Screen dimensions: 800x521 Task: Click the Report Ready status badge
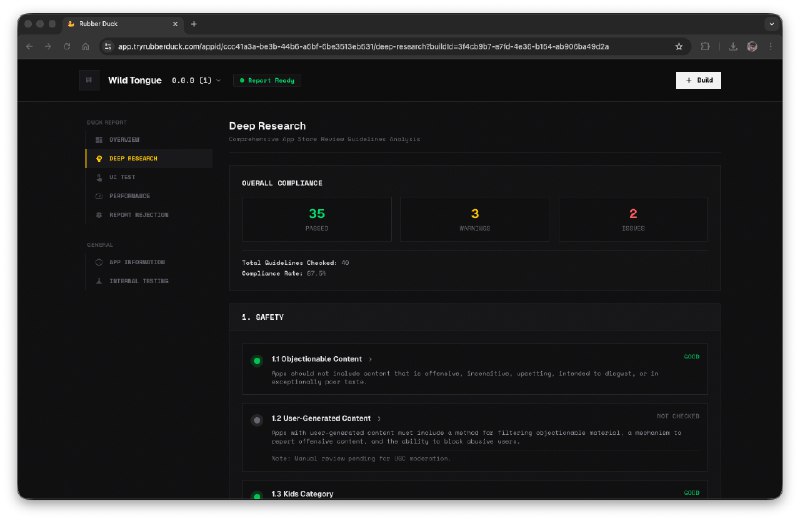tap(267, 81)
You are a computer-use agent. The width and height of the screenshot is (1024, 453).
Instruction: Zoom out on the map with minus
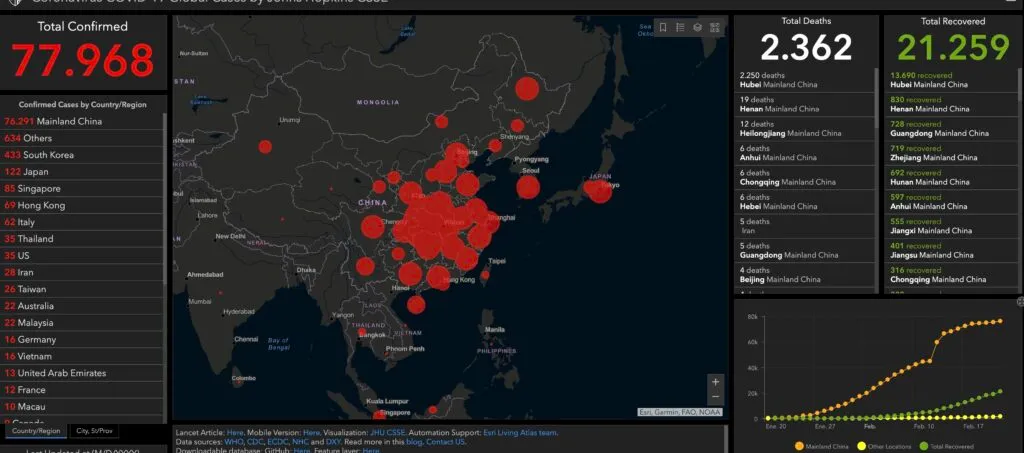(715, 397)
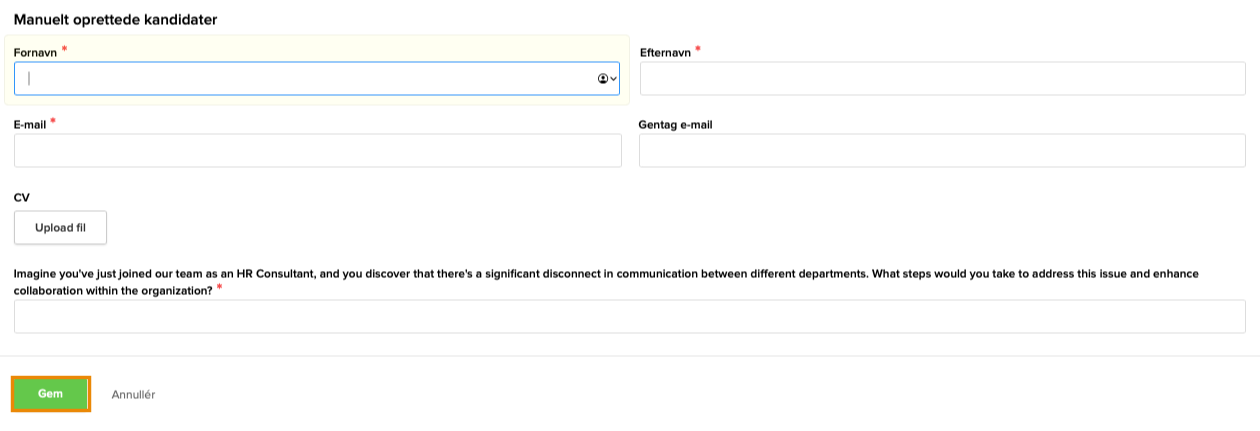Select the E-mail input box

(317, 151)
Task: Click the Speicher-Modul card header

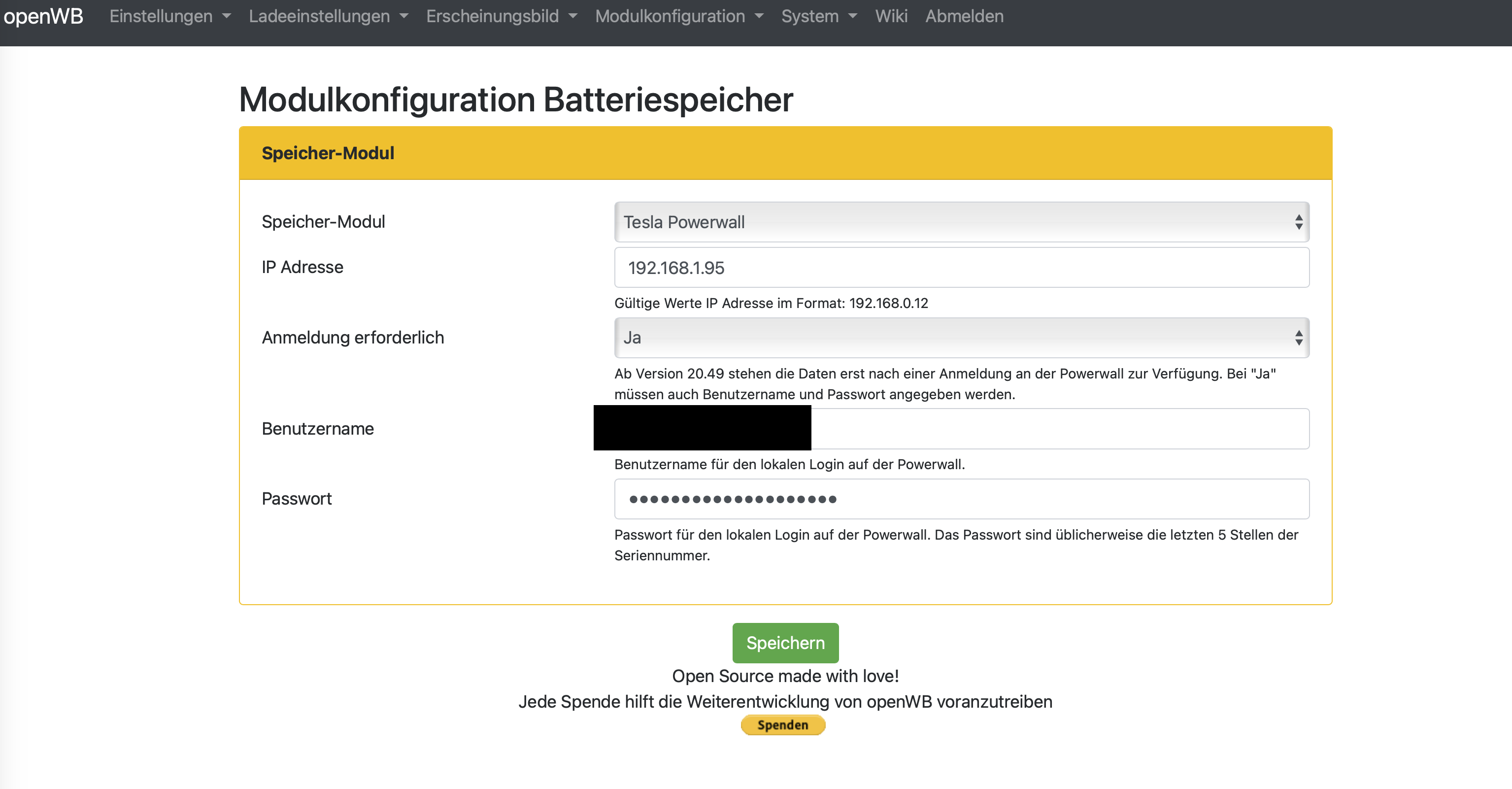Action: [785, 153]
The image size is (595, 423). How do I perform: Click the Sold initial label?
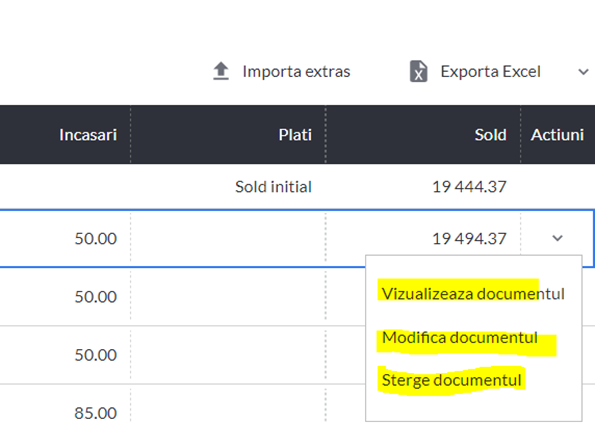click(273, 187)
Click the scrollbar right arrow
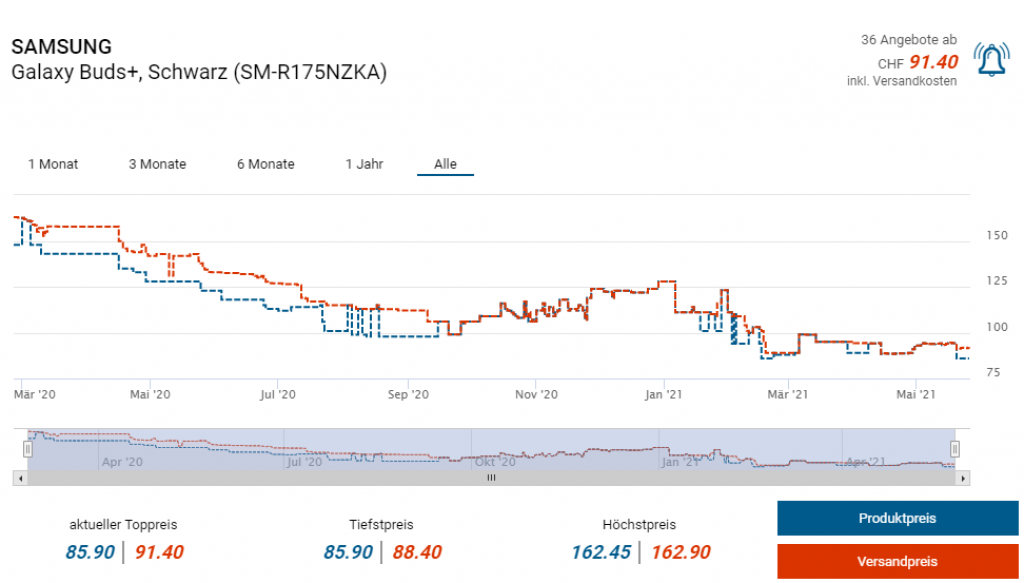1024x583 pixels. 963,479
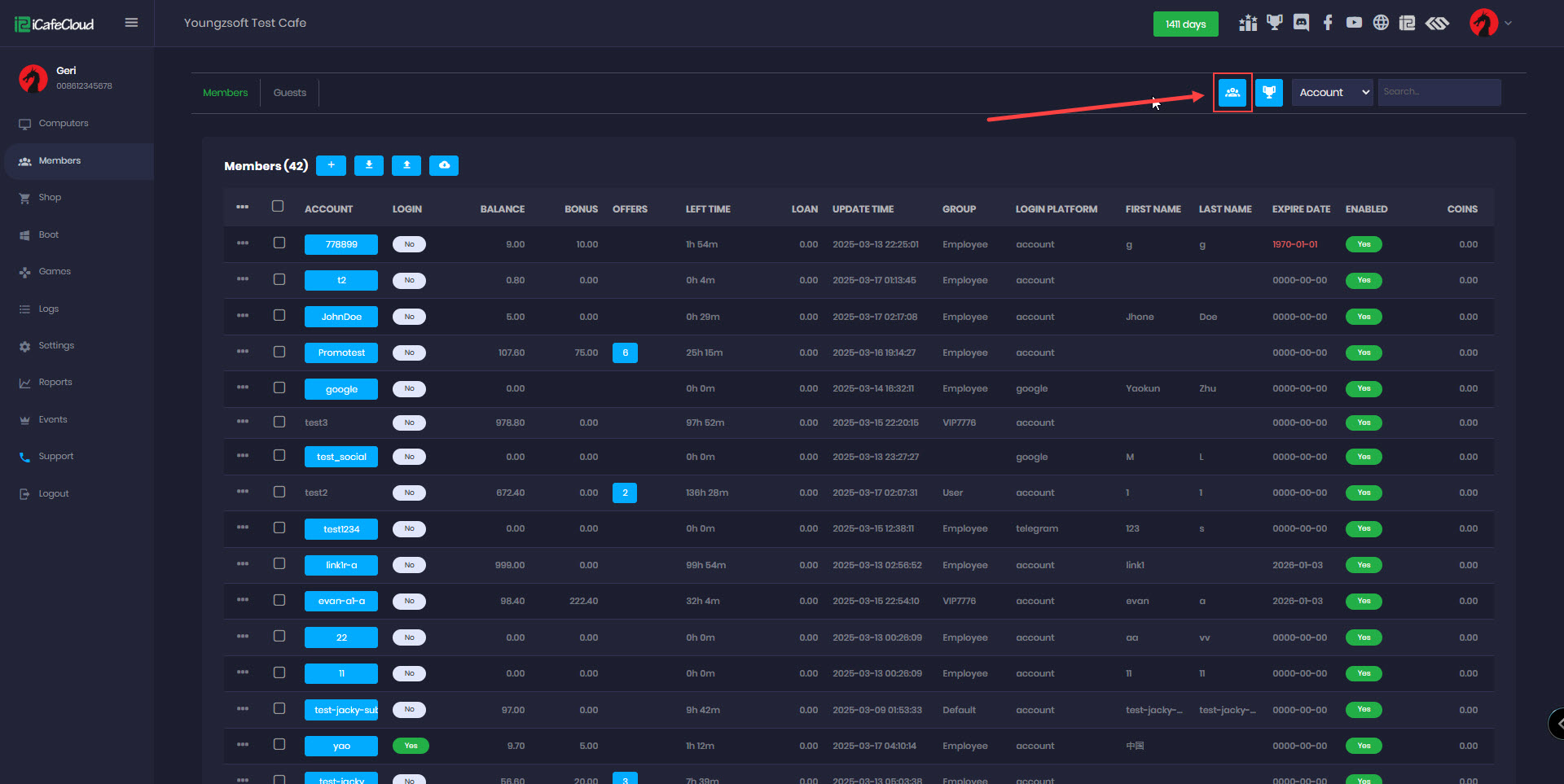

> Written exercise
Rewrite all the entries, replacing "Task" with "Goal" and keeping everything else unchanged. Omit the pictures.

> Answer in full
Screen dimensions: 800x521 Goal: Click the Report Ready status badge
tap(267, 81)
You are a computer-use agent. The width and height of the screenshot is (1024, 453).
Instruction: Zoom out on the map with minus
(715, 397)
Select the E-mail input box

(317, 151)
Goal: Click the Speicher-Modul card header

Action: [785, 153]
The image size is (595, 423). How do I perform: Click the Sold initial label?
click(273, 187)
Click the scrollbar right arrow
1024x583 pixels. 963,479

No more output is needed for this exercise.